Recently I’ve been getting myself to take it easy in my garden chair. I gave myself permission to just sit. Not do anything, just enjoy being there.

I don’t do enough of that. I’m always on the go, pushing myself. I don’t rest enough, give myself time to settle down. It’s more necessary when I’m sick, but it works the other way, too: I noticed when I was on retreat, meditating several times a day, that I was healthier than usual.

This time I wasn’t trying to meditate, like Zen “just sitting,” which I tried to do during retreat, and failed miserably at. “Don’t try to think; don’t try not to think.” Hah! My mind went racing, without something to focus on. So this time, I focused on the physical sensations of being here, sitting in my garden. My breath. The warmth of the sun on my shoulders. The comfortable support of the Adirondack chair under my lower back. The sight of the garden in late fall.

Blue haze

There are a lot of asters surrounding the chair.

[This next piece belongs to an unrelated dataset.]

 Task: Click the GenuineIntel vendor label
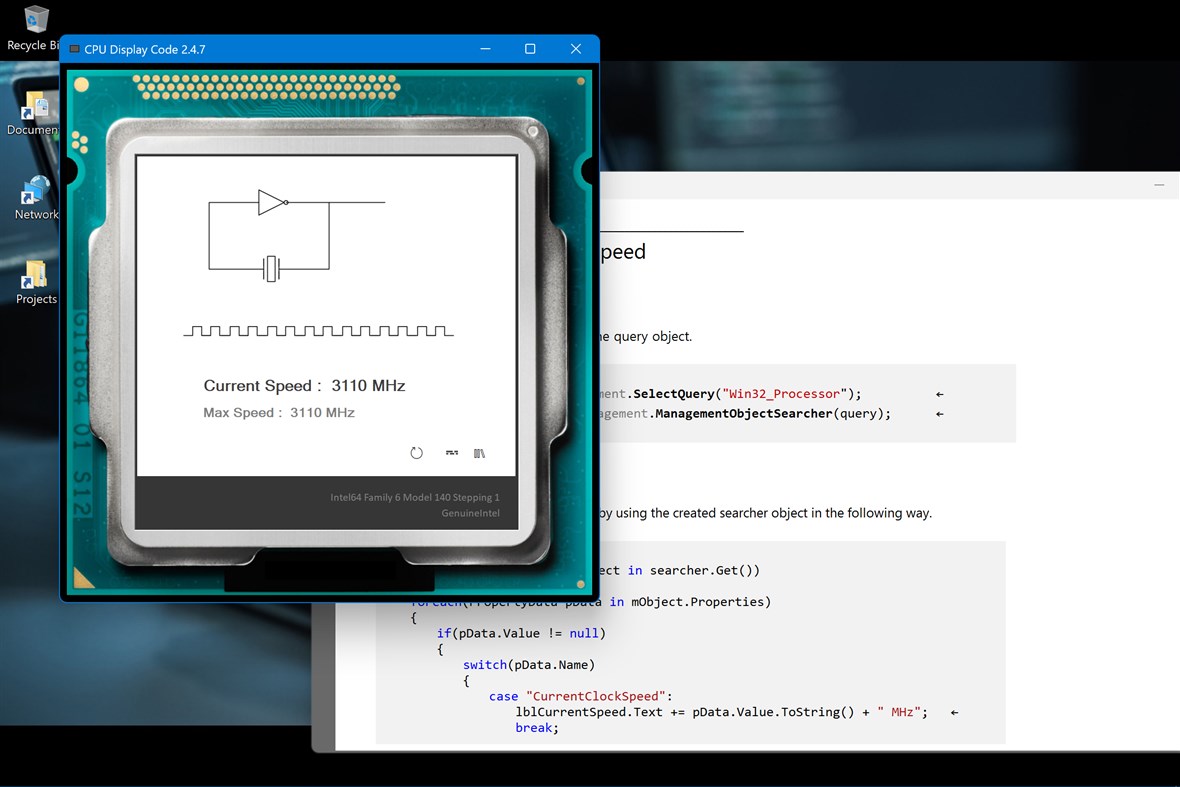470,513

They’re descended from a few plants I dug up from wild ones beside the road; I think they’re New Belgium Asters. Three, four feet tall, clouds of little flowers from white to medium blue-purple. In mid-September they were so romantic, a haze of blue all over the main garden in the back yard. And in the back corner, in the midst of them, my blue chair.

Sitting in the chair with the asters at their peak felt like sitting in some magical arbor. They hung over my shoulders and nodded in front of me, just barely leaving room for seeing the rest of the garden. Splendor like some fairy queen’s throne room.

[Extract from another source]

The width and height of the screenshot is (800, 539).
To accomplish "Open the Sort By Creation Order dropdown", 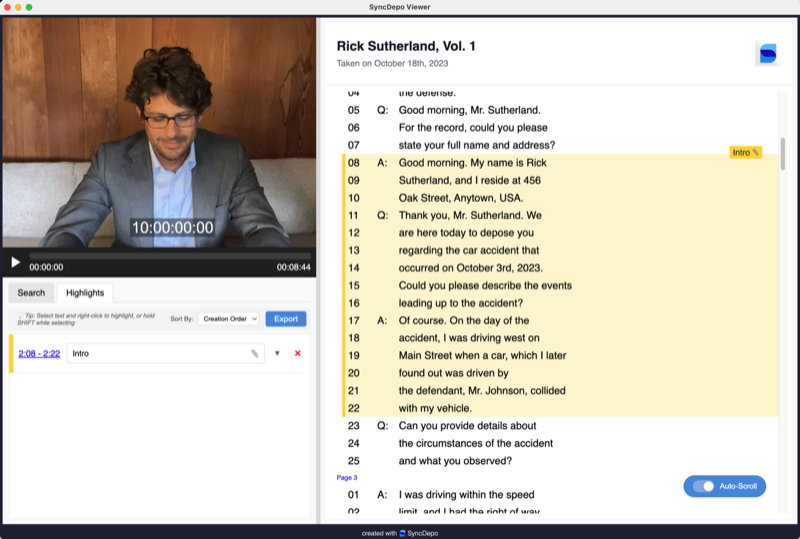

Now they’re past their peak. The flowers are faded, some withered and some gray. Some stems hang low, dipping toward the ground. But sitting here now, I have still felt blessed by the presence they create. The magic is still here. No longer the magic of romance and prettiness, rather the magic of vitality. The plants are doing their thing: the leaves shining in the sunlight as they drink it in, storing energy in the roots for the winter coming so soon; the flowers making seeds. And bees! Hundreds of them, flitting around in complex dances that seem to counterpoint the energy of the plants sparkling in the sun.

Bees

For a moment I flash on the scene as the vast architecture of a miniature city, with the flying citizens bustling around on important business. It’s an inadequate metaphor, but my mind has grasped something essential about this little ecology. I feel honored to sit here in the middle, watching all this energy.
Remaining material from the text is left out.